There is, thankfully, a slow movement. Its creed, as expressed at SlowDownNow.org: “We shall slow down in the office, and on the roads. We shall slow down with growing confidence when all those around us are in a shrill state of hyperactivity (signifying nothing). We shall defend our state of calm, whatever the cost may be. We shall slow down in the streets, we shall slow down in the hills, we shall never surrender.”

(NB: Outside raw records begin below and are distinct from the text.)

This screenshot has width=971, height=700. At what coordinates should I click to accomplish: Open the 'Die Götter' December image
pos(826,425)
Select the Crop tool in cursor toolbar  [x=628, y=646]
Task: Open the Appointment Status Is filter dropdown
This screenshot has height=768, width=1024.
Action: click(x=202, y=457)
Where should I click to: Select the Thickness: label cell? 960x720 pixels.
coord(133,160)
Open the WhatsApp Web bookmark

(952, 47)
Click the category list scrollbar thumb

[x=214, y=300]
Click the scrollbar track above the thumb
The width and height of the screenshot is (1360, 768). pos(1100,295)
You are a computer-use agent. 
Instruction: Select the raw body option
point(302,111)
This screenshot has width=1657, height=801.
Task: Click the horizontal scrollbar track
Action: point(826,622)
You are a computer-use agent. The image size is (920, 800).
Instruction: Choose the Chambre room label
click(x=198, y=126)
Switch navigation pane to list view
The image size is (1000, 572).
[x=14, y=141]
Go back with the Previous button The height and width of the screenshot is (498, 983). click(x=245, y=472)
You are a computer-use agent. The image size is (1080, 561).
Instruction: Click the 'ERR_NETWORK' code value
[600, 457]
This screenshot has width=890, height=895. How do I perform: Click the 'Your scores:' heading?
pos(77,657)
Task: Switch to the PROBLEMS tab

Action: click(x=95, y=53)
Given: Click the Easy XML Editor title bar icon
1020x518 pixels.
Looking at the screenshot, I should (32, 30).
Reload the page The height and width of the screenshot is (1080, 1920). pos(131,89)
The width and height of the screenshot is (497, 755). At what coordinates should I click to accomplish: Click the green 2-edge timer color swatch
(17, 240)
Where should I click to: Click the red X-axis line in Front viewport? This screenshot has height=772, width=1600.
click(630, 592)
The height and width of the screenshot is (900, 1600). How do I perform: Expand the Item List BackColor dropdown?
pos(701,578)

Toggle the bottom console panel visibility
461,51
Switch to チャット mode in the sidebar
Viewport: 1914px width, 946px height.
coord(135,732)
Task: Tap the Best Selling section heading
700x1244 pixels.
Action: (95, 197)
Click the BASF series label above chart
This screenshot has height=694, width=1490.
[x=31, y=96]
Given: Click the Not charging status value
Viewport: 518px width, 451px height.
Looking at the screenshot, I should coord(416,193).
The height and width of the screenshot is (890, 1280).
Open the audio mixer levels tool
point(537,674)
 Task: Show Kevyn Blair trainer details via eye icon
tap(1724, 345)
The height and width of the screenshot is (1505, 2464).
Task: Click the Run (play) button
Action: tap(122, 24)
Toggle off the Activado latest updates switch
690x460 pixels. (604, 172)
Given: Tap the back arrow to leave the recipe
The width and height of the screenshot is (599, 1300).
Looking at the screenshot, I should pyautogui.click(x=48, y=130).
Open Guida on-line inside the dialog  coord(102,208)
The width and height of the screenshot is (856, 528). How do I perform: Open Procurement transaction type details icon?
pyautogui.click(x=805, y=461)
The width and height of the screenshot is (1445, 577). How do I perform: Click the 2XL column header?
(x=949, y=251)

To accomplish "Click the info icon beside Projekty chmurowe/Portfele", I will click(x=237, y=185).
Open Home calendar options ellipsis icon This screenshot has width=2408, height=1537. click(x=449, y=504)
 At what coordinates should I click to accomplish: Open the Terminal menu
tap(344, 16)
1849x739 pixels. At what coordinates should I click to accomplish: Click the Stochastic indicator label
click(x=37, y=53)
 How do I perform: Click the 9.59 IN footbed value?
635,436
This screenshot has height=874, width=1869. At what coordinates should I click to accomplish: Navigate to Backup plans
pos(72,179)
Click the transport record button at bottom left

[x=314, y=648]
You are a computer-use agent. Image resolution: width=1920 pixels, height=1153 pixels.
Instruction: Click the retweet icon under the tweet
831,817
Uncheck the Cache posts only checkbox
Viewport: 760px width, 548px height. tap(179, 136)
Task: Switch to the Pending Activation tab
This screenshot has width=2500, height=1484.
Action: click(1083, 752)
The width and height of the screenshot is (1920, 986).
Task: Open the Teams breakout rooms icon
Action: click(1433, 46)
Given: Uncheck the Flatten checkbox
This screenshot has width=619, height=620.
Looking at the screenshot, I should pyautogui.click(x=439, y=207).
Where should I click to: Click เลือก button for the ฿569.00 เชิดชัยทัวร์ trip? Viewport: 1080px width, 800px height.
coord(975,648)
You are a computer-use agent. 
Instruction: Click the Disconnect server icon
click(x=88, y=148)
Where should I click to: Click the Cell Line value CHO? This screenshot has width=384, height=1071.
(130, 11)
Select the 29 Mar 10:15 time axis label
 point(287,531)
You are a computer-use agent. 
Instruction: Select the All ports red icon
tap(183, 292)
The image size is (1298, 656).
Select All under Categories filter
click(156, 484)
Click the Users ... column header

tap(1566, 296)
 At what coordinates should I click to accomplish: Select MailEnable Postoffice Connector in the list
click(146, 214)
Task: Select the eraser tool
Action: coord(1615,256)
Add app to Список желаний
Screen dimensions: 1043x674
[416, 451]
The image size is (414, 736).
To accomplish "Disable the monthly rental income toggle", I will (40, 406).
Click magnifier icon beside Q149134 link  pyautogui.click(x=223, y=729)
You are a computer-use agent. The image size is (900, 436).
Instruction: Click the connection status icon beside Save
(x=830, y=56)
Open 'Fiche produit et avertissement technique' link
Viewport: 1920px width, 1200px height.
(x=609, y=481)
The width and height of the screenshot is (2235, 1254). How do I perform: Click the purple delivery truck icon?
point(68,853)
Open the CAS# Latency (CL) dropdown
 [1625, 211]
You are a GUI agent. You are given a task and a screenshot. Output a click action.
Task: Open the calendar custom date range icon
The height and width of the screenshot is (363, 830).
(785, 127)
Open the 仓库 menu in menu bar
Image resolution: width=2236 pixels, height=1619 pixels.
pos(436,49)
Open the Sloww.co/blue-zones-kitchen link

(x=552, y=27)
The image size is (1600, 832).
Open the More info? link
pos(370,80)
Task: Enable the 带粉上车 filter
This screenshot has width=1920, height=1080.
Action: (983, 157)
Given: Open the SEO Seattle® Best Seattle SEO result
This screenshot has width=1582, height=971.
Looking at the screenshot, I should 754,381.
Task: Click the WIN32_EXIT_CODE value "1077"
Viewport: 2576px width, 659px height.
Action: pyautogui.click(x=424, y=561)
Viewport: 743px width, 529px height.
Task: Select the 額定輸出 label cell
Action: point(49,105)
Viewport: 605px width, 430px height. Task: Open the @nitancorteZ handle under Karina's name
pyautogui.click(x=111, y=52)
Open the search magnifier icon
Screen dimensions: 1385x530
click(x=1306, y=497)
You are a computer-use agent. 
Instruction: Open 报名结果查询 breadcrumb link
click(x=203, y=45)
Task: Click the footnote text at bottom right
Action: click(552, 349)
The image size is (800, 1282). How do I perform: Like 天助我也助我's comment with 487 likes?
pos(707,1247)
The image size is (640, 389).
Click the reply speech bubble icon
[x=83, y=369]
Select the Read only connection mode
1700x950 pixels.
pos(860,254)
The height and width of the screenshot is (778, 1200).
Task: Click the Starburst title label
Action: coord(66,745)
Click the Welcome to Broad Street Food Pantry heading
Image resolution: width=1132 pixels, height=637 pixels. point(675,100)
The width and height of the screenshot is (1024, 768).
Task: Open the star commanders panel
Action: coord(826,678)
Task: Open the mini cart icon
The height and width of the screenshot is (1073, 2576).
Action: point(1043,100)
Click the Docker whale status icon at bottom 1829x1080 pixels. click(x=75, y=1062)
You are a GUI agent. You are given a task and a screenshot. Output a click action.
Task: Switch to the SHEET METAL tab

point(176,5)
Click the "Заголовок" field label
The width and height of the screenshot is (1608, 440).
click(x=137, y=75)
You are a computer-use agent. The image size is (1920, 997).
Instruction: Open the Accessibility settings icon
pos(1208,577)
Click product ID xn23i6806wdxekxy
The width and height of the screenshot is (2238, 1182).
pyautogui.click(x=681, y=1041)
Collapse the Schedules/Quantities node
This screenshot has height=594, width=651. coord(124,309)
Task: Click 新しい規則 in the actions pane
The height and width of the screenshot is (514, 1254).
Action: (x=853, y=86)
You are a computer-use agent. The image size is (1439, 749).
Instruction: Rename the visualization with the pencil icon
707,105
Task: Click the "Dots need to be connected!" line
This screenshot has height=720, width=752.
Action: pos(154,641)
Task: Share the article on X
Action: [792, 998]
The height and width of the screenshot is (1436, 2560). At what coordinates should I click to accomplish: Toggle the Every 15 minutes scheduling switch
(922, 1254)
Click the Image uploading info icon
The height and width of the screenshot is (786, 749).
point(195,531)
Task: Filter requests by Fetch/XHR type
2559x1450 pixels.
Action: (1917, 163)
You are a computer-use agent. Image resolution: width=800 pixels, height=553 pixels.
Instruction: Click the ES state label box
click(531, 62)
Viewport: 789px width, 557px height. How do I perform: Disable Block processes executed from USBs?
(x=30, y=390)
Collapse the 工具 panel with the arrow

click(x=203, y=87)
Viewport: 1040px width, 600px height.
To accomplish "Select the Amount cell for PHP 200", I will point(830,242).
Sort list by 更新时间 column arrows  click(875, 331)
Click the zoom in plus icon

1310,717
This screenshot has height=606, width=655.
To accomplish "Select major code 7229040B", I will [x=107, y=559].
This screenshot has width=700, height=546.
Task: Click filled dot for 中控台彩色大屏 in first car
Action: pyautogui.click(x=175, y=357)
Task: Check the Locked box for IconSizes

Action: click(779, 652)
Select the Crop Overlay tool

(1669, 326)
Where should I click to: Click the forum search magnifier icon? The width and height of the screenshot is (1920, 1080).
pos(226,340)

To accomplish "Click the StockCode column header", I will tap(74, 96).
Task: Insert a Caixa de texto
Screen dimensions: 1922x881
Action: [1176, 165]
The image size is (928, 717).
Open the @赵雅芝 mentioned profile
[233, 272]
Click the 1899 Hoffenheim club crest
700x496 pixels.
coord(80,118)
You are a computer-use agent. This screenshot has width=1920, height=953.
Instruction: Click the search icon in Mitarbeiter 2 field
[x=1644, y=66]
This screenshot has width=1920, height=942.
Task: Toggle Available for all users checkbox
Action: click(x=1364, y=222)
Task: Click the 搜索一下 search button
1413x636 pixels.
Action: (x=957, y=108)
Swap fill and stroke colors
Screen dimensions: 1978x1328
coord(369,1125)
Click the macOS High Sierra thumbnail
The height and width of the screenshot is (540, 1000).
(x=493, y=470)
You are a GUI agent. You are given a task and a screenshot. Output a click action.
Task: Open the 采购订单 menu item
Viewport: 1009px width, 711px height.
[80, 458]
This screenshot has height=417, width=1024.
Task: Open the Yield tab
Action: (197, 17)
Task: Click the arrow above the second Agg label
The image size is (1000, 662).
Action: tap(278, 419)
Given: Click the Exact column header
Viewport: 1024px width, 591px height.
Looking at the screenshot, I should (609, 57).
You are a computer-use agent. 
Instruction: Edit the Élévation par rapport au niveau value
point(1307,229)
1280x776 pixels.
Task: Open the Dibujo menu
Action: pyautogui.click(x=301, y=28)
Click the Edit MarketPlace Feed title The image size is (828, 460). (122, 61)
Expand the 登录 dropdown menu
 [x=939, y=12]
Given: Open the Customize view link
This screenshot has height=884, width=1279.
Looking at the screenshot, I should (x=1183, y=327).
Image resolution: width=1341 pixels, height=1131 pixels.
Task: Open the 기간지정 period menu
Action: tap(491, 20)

One of the movement’s activists, Dr. Dormer, conducted 81 meetings in his laboratory that simulated a typical workplace conference room. All participants had not previously napped that day. Sixty-one percent of the participants fell asleep in the meetings. But that number rose to 73 percent in the presence of PowerPoint. And when a presenter read from the slides, that number rose dramatically. On 12 occasions, the presenter herself fell asleep in mid-sentence.
The biological costs of ignoring stress are staggering, manifesting in cardiovascular and other systemic diseases and even, new research shows, in accelerated aging. The psychological costs are equally large with anxiety, depression, eating disorders and other emotional illnesses associated with unmanaged stress.
Our spiritual traditions have always offered solutions to this problem. An antidote to the state of always being in frenetic frenzy is to pay attention, on purpose, in a systematic way, in the present moment. That is, we need to be mindful. We can develop a wise relationship with our sensory experience through mindful meditation. Mindful living is a way of life that urges people to find calm by connecting with the present moment.
Jon Kabat-Zinn, professor emeritus at the University of Massachusetts Medical School has spent much of his professional life bringing the medical world’s attention to the wisdom of the body and the healing that can happen when we get in touch with our senses and our mind. He has been a proponent of mindfulness -- a Buddhist concept that can be best described as awareness. Awareness of everything, awareness of our senses, our body, our mind. Kabat-Zinn believes in using that awareness to learn to open up new dimensions of well-being and integrity, of wisdom and compassion and kindness in ourselves.
He says: “Mindfulness is a certain way of paying attention that is healing, that is restorative, that is reminding you of who you actually are so that you don’t wind up getting entrained into being a human doing rather than a human being.”
When we practice mindfulness in our everyday life we are less caught up in and at the mercy of our destructive emotions, and we are then predisposed to greater emotional intelligence and balance. Living mindfully gives us more satisfaction in our job, in our family and in our life in general.
I need to fix a cup of coffee and think about that.